• _PROVIDED TEXT_
Adaptive Fused Dual-domain Seasonal MLP

Updated 20 November 2025

Adaptive Fused Dual-domain Seasonal MLP is a neural forecasting module that separates robust frequency signals and subtle time-domain patterns for accurate seasonal predictions.
It employs parallel MLP branches—with FFT-based frequency processing and time-domain weak signal detection—that are adaptively fused using learnable channel-wise weights.
Empirical results from architectures like MDMLP-EIA and xPatch show improved MSE/MAE metrics, confirming its effectiveness in capturing intricate seasonal patterns.

An Adaptive Fused Dual-domain Seasonal MLP is an architectural module for time series forecasting that decomposes seasonality into strong and weak spectral components, processes them through dedicated frequency- and time-domain MLP branches, and adaptively fuses their predictions using a learnable channel-wise mechanism. This approach is designed to capture both high- and low-energy seasonal signals, mitigate noise amplification in weak channels, and yield robust, accurate forecasts within an efficient, channel-independent neural forecasting framework (Zhang et al., 13 Nov 2025, Stitsyuk et al., 23 Dec 2024). Two recent instantiations include the MDMLP-EIA architecture, which introduces a frequency/time-split with adaptive channel fusion, and the dual-stream xPatch, which fuses MLP and CNN streams after exponential seasonal-trend decomposition.

1. Motivation and Context

Neural time series forecasting models, particularly channel-independent MLP-based methods, excel in efficiency and parameter economy but traditionally suffer from two weaknesses: inefficient integration of weak seasonal signals and poor noise handling in the fusion of seasonality features. Addressing these gaps requires separating seasonality into orthogonal domains (frequency and time), applying domain-specialized feature extraction, and adaptively fusing their outputs. Classical anomalies—where strong periodicities are well-modeled but weak, informative cycles are discarded as noise—necessitate this dual-domain approach. Adaptive fusion, with minimal additional parameters, counters overfitting and noise magnification while harnessing all informative signals in a scalable way (Zhang et al., 13 Nov 2025).

• _REQUIRED TASK A_
Reproduce the stretch of the passage on the dual-domain seasonal MLP from "1. Motivation and" through "13 Nov 2025).", word for word.

(Stored data entries)

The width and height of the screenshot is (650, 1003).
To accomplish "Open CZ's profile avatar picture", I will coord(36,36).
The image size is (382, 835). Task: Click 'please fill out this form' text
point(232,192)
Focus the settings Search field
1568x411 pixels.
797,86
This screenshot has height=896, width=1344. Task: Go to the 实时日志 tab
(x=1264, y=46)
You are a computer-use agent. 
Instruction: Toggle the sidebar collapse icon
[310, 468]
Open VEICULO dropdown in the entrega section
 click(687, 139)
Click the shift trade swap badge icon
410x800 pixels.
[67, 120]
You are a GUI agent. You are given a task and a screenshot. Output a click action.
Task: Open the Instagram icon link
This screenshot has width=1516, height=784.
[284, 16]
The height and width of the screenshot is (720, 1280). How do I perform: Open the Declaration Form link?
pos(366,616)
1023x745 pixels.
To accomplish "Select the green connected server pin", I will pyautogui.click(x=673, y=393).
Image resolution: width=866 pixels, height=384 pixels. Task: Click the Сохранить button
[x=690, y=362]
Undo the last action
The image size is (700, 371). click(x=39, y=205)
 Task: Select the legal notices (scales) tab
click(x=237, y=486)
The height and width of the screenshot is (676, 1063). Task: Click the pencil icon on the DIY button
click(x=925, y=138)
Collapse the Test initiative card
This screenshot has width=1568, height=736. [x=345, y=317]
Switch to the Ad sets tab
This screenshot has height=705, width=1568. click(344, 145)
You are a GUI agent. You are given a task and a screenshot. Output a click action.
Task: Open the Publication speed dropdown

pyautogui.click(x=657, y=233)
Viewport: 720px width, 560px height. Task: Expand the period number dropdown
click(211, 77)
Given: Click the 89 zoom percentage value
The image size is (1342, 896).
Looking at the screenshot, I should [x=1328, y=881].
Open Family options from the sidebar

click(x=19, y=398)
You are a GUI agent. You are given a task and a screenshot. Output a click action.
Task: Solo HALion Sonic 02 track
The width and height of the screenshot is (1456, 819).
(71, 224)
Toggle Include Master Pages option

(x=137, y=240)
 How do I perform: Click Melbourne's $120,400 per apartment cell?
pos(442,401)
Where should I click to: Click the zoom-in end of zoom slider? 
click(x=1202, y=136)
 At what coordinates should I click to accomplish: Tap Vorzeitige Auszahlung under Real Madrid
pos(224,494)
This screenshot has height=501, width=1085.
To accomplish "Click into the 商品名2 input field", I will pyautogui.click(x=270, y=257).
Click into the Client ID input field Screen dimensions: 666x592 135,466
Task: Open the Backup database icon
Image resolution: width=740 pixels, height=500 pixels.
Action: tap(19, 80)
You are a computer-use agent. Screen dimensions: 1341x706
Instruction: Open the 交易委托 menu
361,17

• _REQUIRED TASK B_
Count the lines of the entries that contain the string "button", and reply with the number alone.

• _WORKED ANSWER A_
1. Motivation and Context

Neural time series forecasting models, particularly channel-independent MLP-based methods, excel in efficiency and parameter economy but traditionally suffer from two weaknesses: inefficient integration of weak seasonal signals and poor noise handling in the fusion of seasonality features. Addressing these gaps requires separating seasonality into orthogonal domains (frequency and time), applying domain-specialized feature extraction, and adaptively fusing their outputs. Classical anomalies—where strong periodicities are well-modeled but weak, informative cycles are discarded as noise—necessitate this dual-domain approach. Adaptive fusion, with minimal additional parameters, counters overfitting and noise magnification while harnessing all informative signals in a scalable way (Zhang et al., 13 Nov 2025).

• _WORKED ANSWER B_
2